(ACTIVITY):
Return each line of the data that follows exactly as it reads.

(Stored items):

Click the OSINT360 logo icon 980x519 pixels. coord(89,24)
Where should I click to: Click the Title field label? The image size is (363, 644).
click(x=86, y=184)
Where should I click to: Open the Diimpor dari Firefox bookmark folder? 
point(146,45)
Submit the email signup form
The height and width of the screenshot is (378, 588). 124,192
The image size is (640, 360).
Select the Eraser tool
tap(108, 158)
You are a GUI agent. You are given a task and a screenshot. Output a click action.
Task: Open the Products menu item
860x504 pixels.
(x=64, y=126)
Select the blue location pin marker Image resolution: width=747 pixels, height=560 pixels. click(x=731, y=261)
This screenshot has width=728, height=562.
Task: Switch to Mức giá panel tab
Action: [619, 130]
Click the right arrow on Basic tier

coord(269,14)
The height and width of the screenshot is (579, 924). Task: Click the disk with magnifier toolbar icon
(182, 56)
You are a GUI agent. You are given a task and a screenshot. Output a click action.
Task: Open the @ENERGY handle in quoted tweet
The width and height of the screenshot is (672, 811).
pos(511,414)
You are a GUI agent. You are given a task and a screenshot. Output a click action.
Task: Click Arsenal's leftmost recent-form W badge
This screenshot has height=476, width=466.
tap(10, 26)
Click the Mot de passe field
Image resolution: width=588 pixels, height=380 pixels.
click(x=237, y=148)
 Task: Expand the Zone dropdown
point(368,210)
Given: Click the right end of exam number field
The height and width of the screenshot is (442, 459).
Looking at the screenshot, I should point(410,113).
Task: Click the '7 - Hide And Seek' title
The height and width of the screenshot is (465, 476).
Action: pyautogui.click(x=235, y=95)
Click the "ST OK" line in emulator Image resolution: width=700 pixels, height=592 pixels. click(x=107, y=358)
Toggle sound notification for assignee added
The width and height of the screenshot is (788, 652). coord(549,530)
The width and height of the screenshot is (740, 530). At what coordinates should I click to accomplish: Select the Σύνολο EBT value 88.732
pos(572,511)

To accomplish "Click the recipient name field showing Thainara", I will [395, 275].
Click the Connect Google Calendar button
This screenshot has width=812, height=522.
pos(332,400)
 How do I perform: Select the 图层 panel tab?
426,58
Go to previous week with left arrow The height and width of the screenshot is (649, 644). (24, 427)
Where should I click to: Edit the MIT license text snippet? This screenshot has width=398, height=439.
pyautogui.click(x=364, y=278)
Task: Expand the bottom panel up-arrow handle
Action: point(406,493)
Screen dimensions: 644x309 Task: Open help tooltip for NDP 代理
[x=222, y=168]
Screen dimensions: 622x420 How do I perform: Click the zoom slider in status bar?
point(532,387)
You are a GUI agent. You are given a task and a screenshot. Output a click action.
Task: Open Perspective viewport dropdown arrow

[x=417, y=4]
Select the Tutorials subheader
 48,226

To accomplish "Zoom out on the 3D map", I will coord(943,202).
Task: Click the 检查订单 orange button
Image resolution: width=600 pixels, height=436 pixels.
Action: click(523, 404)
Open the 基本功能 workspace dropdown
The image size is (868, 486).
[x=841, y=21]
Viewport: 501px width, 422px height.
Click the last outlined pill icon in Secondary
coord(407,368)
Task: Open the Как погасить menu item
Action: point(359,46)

(OUTPUT OF THE TASK):
Click the OSINT360 logo icon 980x519 pixels. coord(89,24)
Where should I click to: Click the Title field label? The image size is (363, 644).
click(x=86, y=184)
Where should I click to: Open the Diimpor dari Firefox bookmark folder? 
point(146,45)
Submit the email signup form
The height and width of the screenshot is (378, 588). 124,192
The image size is (640, 360).
Select the Eraser tool
tap(108, 158)
You are a GUI agent. You are given a task and a screenshot. Output a click action.
Task: Open the Products menu item
860x504 pixels.
(x=64, y=126)
Select the blue location pin marker Image resolution: width=747 pixels, height=560 pixels. click(x=731, y=261)
This screenshot has width=728, height=562.
Task: Switch to Mức giá panel tab
Action: [619, 130]
Click the right arrow on Basic tier

coord(269,14)
The height and width of the screenshot is (579, 924). Task: Click the disk with magnifier toolbar icon
(182, 56)
You are a GUI agent. You are given a task and a screenshot. Output a click action.
Task: Open the @ENERGY handle in quoted tweet
The width and height of the screenshot is (672, 811).
pos(511,414)
You are a GUI agent. You are given a task and a screenshot. Output a click action.
Task: Click Arsenal's leftmost recent-form W badge
This screenshot has height=476, width=466.
tap(10, 26)
Click the Mot de passe field
Image resolution: width=588 pixels, height=380 pixels.
click(x=237, y=148)
 Task: Expand the Zone dropdown
point(368,210)
Given: Click the right end of exam number field
The height and width of the screenshot is (442, 459).
Looking at the screenshot, I should point(410,113).
Task: Click the '7 - Hide And Seek' title
The height and width of the screenshot is (465, 476).
Action: pyautogui.click(x=235, y=95)
Click the "ST OK" line in emulator Image resolution: width=700 pixels, height=592 pixels. click(x=107, y=358)
Toggle sound notification for assignee added
The width and height of the screenshot is (788, 652). coord(549,530)
The width and height of the screenshot is (740, 530). At what coordinates should I click to accomplish: Select the Σύνολο EBT value 88.732
pos(572,511)

To accomplish "Click the recipient name field showing Thainara", I will [395, 275].
Click the Connect Google Calendar button
This screenshot has width=812, height=522.
pos(332,400)
 How do I perform: Select the 图层 panel tab?
426,58
Go to previous week with left arrow The height and width of the screenshot is (649, 644). (24, 427)
Where should I click to: Edit the MIT license text snippet? This screenshot has width=398, height=439.
pyautogui.click(x=364, y=278)
Task: Expand the bottom panel up-arrow handle
Action: point(406,493)
Screen dimensions: 644x309 Task: Open help tooltip for NDP 代理
[x=222, y=168]
Screen dimensions: 622x420 How do I perform: Click the zoom slider in status bar?
point(532,387)
You are a GUI agent. You are given a task and a screenshot. Output a click action.
Task: Open Perspective viewport dropdown arrow

[x=417, y=4]
Select the Tutorials subheader
 48,226

To accomplish "Zoom out on the 3D map", I will coord(943,202).
Task: Click the 检查订单 orange button
Image resolution: width=600 pixels, height=436 pixels.
Action: click(523, 404)
Open the 基本功能 workspace dropdown
The image size is (868, 486).
[x=841, y=21]
Viewport: 501px width, 422px height.
Click the last outlined pill icon in Secondary
coord(407,368)
Task: Open the Как погасить menu item
Action: point(359,46)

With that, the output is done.